Top tip: Click on the page arrows <-> to toggle between page views.
- < 1 of 4 > = Tool home page
- < 2 of 4 > = Look back at how the tool has performed
- < 3 of 4 > = Risk map
- < 4 of 4 > = Spore trap data (five sites)
About the sclerotinia infection risk alerts
Sclerotinia stem rot is usually the main disease to consider during the flowering stages of oilseed rape. Although the infection cycle of Sclerotinia sclerotiorum is complex, a good understanding of the three main risk factors – the presence of sclerotinia inoculum (spores), warm and humid conditions, and crops in flower – will help you target control.
Weather and infection risk
If spores are present, conducive weather is required for infection to occur.
> Based on observed (past 24 hours) and forecast (next 72 hours) weather data, the interactive maps track the period of time that relative humidity (RH) and air temperatures are at or above threshold (80% and 7°C, respectively).
> If these thresholds are exceeded for 23 continuous hours (the time needed in order for sclerotinia to infect the crop), a weather-based infection alert is issued at the corresponding site (red circle). Near misses are also highlighted (amber circles). Where infection risk is low, this is shown (green/white circles).
Click on a circle (any colour) to show an hour-by-hour chart of the sclerotinia infection risk for that site.
Sclerotinia control products are protectants and should be applied prior to infection (before circles turn amber/red).

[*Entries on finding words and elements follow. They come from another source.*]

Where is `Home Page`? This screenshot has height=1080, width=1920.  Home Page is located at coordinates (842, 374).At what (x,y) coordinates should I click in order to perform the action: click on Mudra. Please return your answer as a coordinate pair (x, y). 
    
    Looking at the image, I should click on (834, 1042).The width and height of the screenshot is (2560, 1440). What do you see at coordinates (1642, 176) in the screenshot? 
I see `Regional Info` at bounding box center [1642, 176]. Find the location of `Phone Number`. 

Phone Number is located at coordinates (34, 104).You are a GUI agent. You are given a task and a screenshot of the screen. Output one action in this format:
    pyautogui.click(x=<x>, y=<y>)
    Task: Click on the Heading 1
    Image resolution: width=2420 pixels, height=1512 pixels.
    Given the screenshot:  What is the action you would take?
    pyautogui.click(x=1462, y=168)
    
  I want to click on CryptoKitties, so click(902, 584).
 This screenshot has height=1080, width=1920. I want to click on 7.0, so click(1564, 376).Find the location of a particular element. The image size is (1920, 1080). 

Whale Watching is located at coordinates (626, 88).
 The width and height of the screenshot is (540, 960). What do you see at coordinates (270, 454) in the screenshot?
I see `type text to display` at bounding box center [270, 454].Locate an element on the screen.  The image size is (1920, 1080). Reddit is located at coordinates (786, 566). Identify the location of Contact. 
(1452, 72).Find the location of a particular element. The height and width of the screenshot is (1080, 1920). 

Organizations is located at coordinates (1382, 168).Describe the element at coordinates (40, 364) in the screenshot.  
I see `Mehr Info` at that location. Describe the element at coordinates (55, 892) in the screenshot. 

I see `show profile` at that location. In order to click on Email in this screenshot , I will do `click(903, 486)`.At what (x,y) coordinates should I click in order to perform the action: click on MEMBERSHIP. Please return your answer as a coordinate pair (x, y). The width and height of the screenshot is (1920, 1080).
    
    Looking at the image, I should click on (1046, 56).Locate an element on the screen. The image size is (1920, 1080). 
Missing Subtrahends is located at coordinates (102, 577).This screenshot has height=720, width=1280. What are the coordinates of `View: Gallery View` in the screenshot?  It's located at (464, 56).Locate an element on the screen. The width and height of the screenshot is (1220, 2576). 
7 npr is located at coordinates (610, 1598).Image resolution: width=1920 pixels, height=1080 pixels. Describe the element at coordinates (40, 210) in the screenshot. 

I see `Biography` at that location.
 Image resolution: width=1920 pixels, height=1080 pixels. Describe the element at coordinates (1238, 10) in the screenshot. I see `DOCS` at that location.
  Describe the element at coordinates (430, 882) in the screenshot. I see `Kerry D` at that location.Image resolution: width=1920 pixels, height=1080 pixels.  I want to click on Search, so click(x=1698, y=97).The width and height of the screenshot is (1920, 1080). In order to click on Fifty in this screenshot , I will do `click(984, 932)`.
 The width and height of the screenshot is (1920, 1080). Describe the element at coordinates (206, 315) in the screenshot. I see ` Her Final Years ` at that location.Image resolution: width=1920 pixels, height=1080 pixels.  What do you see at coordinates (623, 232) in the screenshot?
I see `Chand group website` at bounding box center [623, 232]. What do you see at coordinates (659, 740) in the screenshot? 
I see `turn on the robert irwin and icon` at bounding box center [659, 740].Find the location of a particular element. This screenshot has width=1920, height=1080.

Forecast forensics (June 2020)
Our weather-based sclerotinia infection risk alerts support decisions. With trends in potential infection risk highlighted, it can focus the all-important monitoring at the field level. Forecasts are never perfect, but our analysis of the 2020 season shows the predictions are relatively good.
This table highlights infection alerts based on forecast and the observed weather data in 2020. There is a high level of consistency between the two sets of data. Occasionally, there are differences and these are more commonly driven by relative humidity, than temperature. Typically, consistency is better when conditions are firmly above or below the weather thresholds. When conditions are at or around threshold, risk alerts are more uncertain.